Because the ORs are bidirectional, we believe that their underdevelopment in amblyopia is probably related to changes in both the visual cortex and LGN. DTI and fMRI have revealed that the FA values of ORs are positively correlated with functional activity of the visual cortex [28], and the functional deficit in amblyopia is accompanied by changes in the cortical volume of the occipital lobe [58]. These results imply that the impairment of white matter integrity associated with dysfunction-related cerebral cortex, i.e., the visual cortex, may accompany structural deficit in the visual cortex. The ability of amblyopia patients to process visual impulses from the LGN is reduced, which directly affects OR white matter development, leading to a decreased FA value, meanwhile causing dysfunction of the visual cortex. However, the extent to which OR integrity changes with the thickness of the visual cortex in amblyopia was unclear. This study is the first to investigate the relationship between deficits in the integrity of ORs and cortical thinning in anisometropic amblyopia. We found that the OR-related visual cortex changes were all in the V1 area (LOTG, OML, SO, OTML, and MLP). But cortical thinning in other regions (IFL, cuneus, and LOTP) was not associated with the impairment of OR integrity. In patients with anisometropic amblyopia, the activation by higher-spatial-frequency stimuli in visual cortex is reduced [51]. Visual input can be processed separately by different types of visual cortical neurons [59], so the related OR fibers may experience dysfunction, causing the subregional cortical thinning in the related visual cortex. The detailed mechanism still needs further studies investigation. In this study, the reduction in OR FA value was not correlated with reduced cortical thickness in some regions. A possible explanation is that the cortical thickness changes in those regions may be secondary to deficits in the primary visual cortex, in other words, they are compensative effects for neuron agenesis. It is also possible that cortical thickness changes in the inferior parietal lobe are caused not only by the reduction of visual information from the retina, but also by changes in cognitive activities, such as the basic visual sensation and perception [28].

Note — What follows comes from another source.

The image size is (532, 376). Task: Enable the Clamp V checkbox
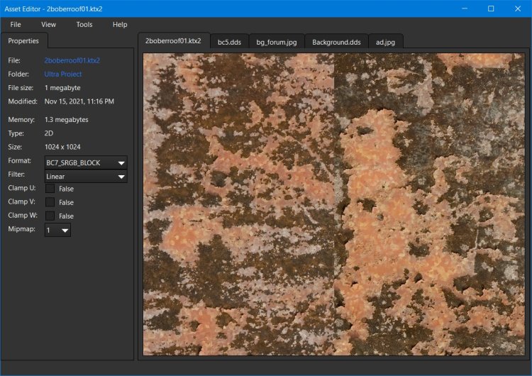pos(50,202)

The present work has several limitations, which we plan to address in future studies. First, the sample size is small. We had only 15 children with anisometropic amblyopia and 15 controls, which may hinder the detection of subtle cortical thinning. Second, we only studied patients with anisometropic amblyopia but not those with strabismic amblyopia. Comparison between the two types of amblyopia will help better understand their pathogenic mechanisms. Third, the ROI approach is not optimal to map the whole-brain white matter. Partial volume effects on gray matter and/or CSF in the white matter may blur DTI measures [55]. A histogram-based or voxel-based statistical approach may overcome the partial volume effects. However, these methods, which require a smoothing step and a normalization scheme, might limit the sensitivity of anisotropic measurements. Fourth, we did not investigate the correlations among OR integrity, cortical thickness, and visual acuity loss or duration of amblyopia; we will do these in further work.

In conclusion, we report impaired OR integrity and cortical thickness reduction within the visual cortex in anisometropic amblyopia. The reductions of thickness in subregions of visual cortex were correlated with impairment of OR fiber integrity. These findings indicate that amblyopia can cause anomalous development in both ORs and visual cortex.